# OctoBanger / OctoPill sound issue



## ninjapear (Aug 14, 2021)

Hello all!

I bought a few OctoPills to setup some props for Halloween this year. They seem to be working fine but I have an odd issue with the sounds. Not sure if this is an OctoPill thing or an OctoBanger thing. When I first turn on the system, no sound plays. If I trigger the first scare, the relays sequence activates but there is no scare sound. Once the sequence is done, the ambient sound now plays. If I trigger again, I do hear the scare sound as expected. However, after that the ambient does not play and it does the same thing as described. Every other trigger has no sound...

Any ideas?

Thanks
Karl


----------



## corey872 (Jan 10, 2010)

Not sure I can offer any specific advice, but here are a few things to consider:

Has it always been this way? If the issue started with some change, it might be good to take a look at what changed at that specific point, see if you can change it back, get the system working, then go forward and see where the exact issue starts.
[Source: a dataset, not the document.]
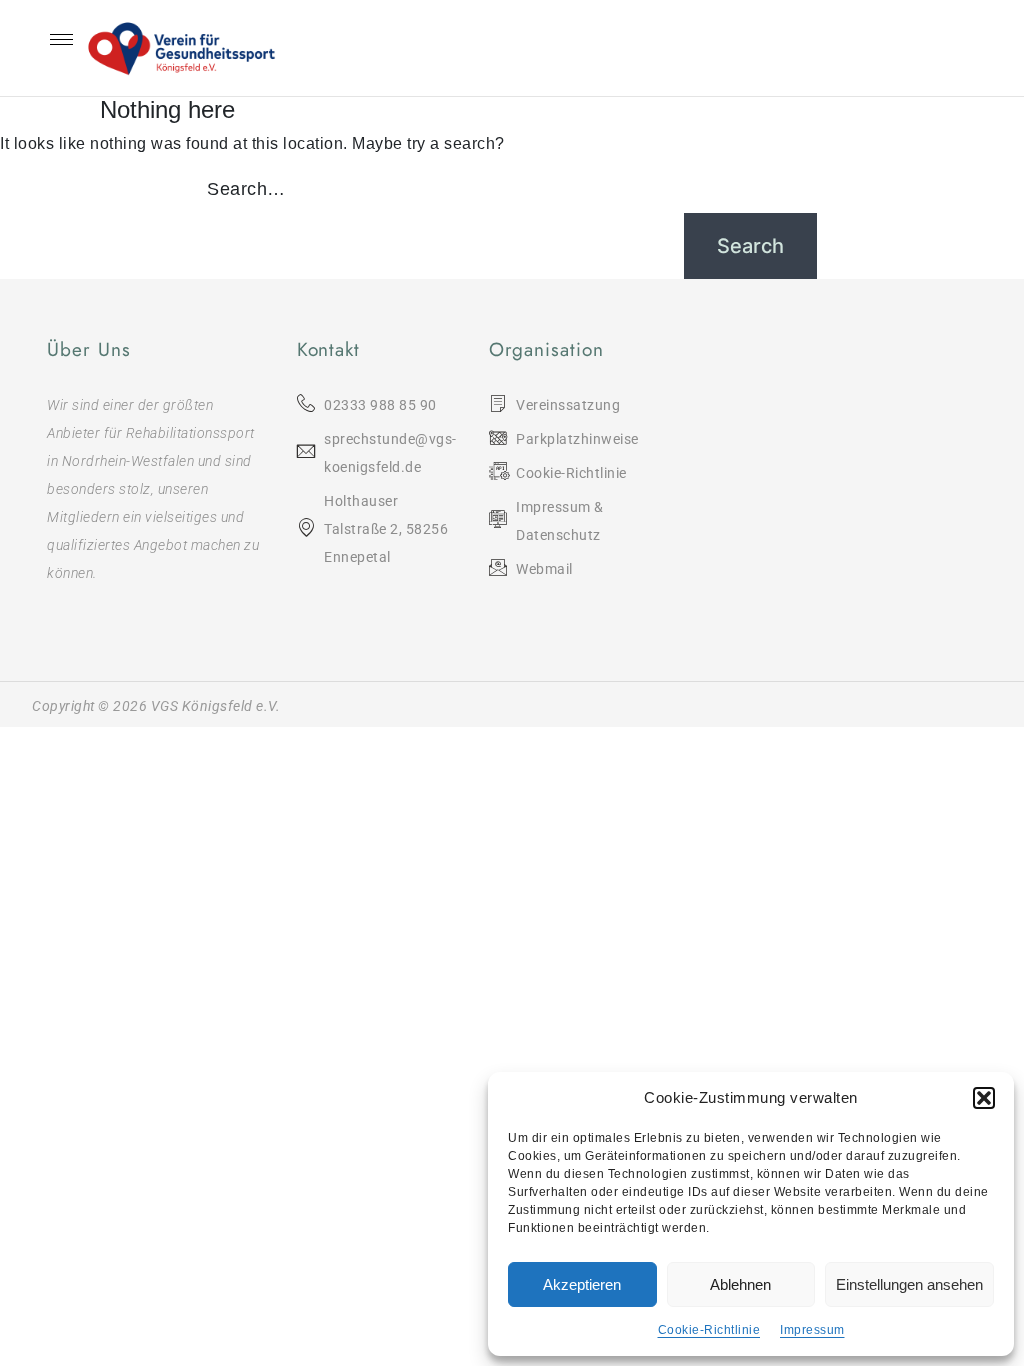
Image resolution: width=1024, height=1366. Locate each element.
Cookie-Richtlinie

Does your mp3 player work correctly when manually triggered? It seems like something might not be correct there. Either the mp3 is wanting a continuous signal or a 'reset' signal, or the octo is sending a continuous or reset signal (in opposition to what the mp3 needs).
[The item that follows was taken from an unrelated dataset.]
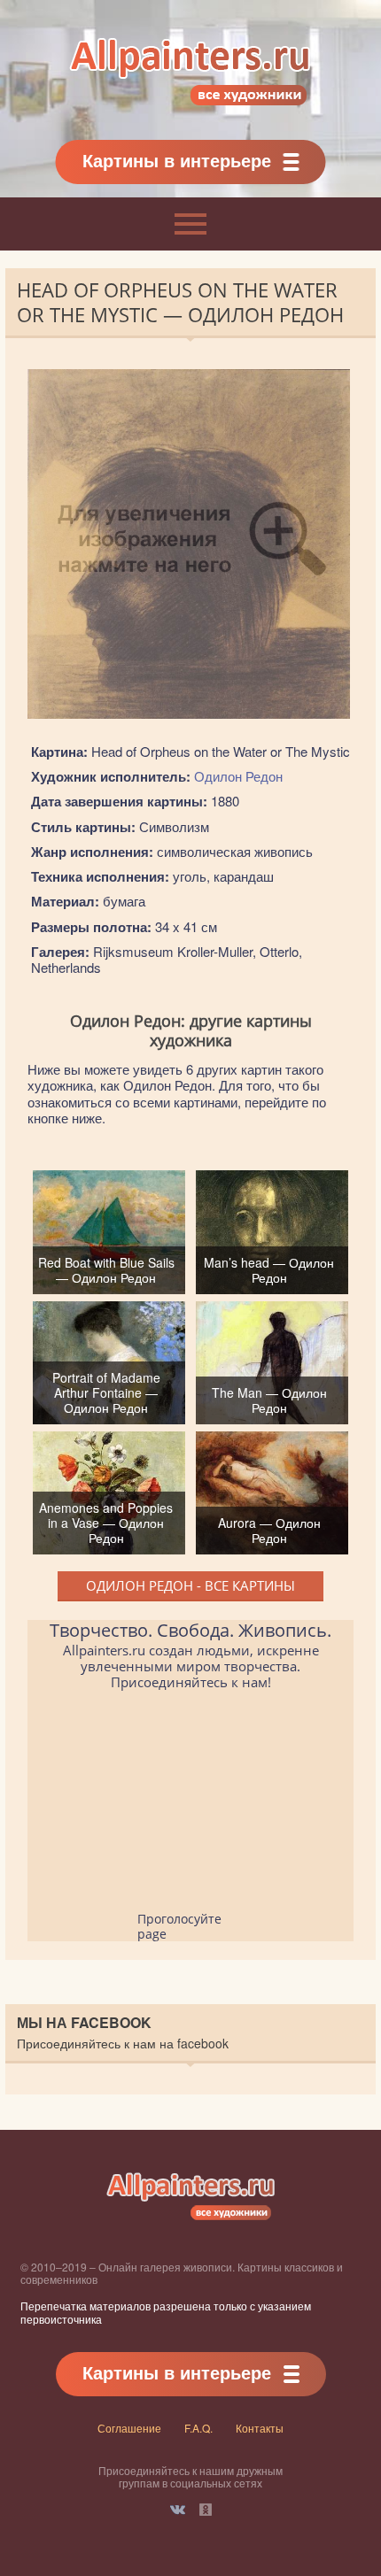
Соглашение (129, 2427)
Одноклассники (205, 2509)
I believe there are also entries in the octo software for 'ambient' and 'scare' tracks? Guess those are correct and not inverted?

It is also fairly easy to plug something in backwards, or 'one pin off' - though that would typically lead to something not working at all - but never hurts to check.

I don't know that this will help, but if you can post more info, pics, wiring, etc - someone more knowledgeable than I will surely come along!


----------



## ninjapear (Aug 14, 2021)

To follow up here this appears to be an issue with the MP3 serial board itself that is a known issue. I cannot find the original board that they recommend. I did get a reply from Eric at Fatal Mentality saying he is trying to resolve with his next release. Unfortunately the Fatal Mentality site and his email address went offline. I hope that is just temporary.


----------



## David_AVD (Nov 9, 2012)

Googling "Fatal Mentality" comes up with https://www.scarecompany.com/


----------